Los bordes han sido sobrepasados y recién lo estamos notando gracias a los rituales públicos desenfadados de un mundo que supuestamente estaba circunscrito a los márgenes, un azote que solo los más débiles padecían. La solución era simple desde el pedestal de los decentes: intervenciones policiales que, como pesca de arrastre, significaba el maltrato generalizado a residentes y peatones en vecindarios populares. De vez en cuando alguna nota en el noticiero sobre droga requisada daba cuenta del avance sordo de un nuevo tipo de criminalidad. Paquetes de cocaína, plantas de marihuana sobre una mesita de exhibición de pruebas. Lo que suele permanecer oculto es la ruta del dinero del tráfico y las influencias que va comprando en el camino para asegurar distribución y hacerse de armas. El narco en Chile ha sido representado como un episodio aislado que afecta solo la periferia, no como una red que se extiende por una ruta paralela de favores comprados en instituciones.

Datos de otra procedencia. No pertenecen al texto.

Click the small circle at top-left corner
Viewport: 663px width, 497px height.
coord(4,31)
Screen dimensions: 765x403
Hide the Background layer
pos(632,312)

Bajo esa lógica, todo quedaba reducido a la barriada, la criminalidad acotada a la pobreza, como si ese fuese el hábitat natural de una especie endémica que fuera de determinado cuadrante perdiera fuerza. Pero ya vemos que no es así.
"¿Y qué me van a hacer? Estoy borracho de poder", es la frase que repite el reguetón titulado Dicen que soy un delincuente. Esa fue la canción elegida por los deudos de Bastián López para despedirlo en su funeral. López, asesinado por rivales hace dos semanas, era el joven heredero de un clan de narcotraficantes. Su velatorio se extendió por dos días y el cortejo fúnebre fue custodiado por carabineros por temor a las balaceras. Días más tarde, el lunes recién pasado, en otra comuna de Santiago, el cielo se iluminó de fuegos artificiales durante el velatorio de otro narcotraficante muerto aparentemente durante un enfrentamiento entre bandas. La respuesta del gobierno ha sido la creación de una mesa de trabajo para controlar la pirotecnia y las balaceras asociadas a rituales que cada vez se hacen más frecuentes. El Ministerio del Interior anunció que el objetivo será "reestructurar los protocolos" para evitar incidentes. Mientras tanto, un grupo de parlamentarios ya busca apoyo para militarizar las poblaciones más afectadas, una solución simple y mágica que resultará efectiva para atraer votos, pero que nos asegura un futuro de violencia. ¿No fue eso lo que ya pasó en Colombia y México? ¿Es inmune el Ejército a la corrupción del dinero del narcotráfico? ¿Quién controlará lo que hagan personas entrenadas para una guerra en barrios donde el gran enemigo es la pobreza? Sospecho que quienes proponen la militarización consideran que responder esas preguntas carece de importancia. Lo relevante para ellos es invocar el sentido común, como quien recita un pase mágico, y transformar la seguridad ciudadana y la convivencia democrática civilizada en una discusión sobre balas y fusiles, mientras el narco carcome instituciones y compra voluntades.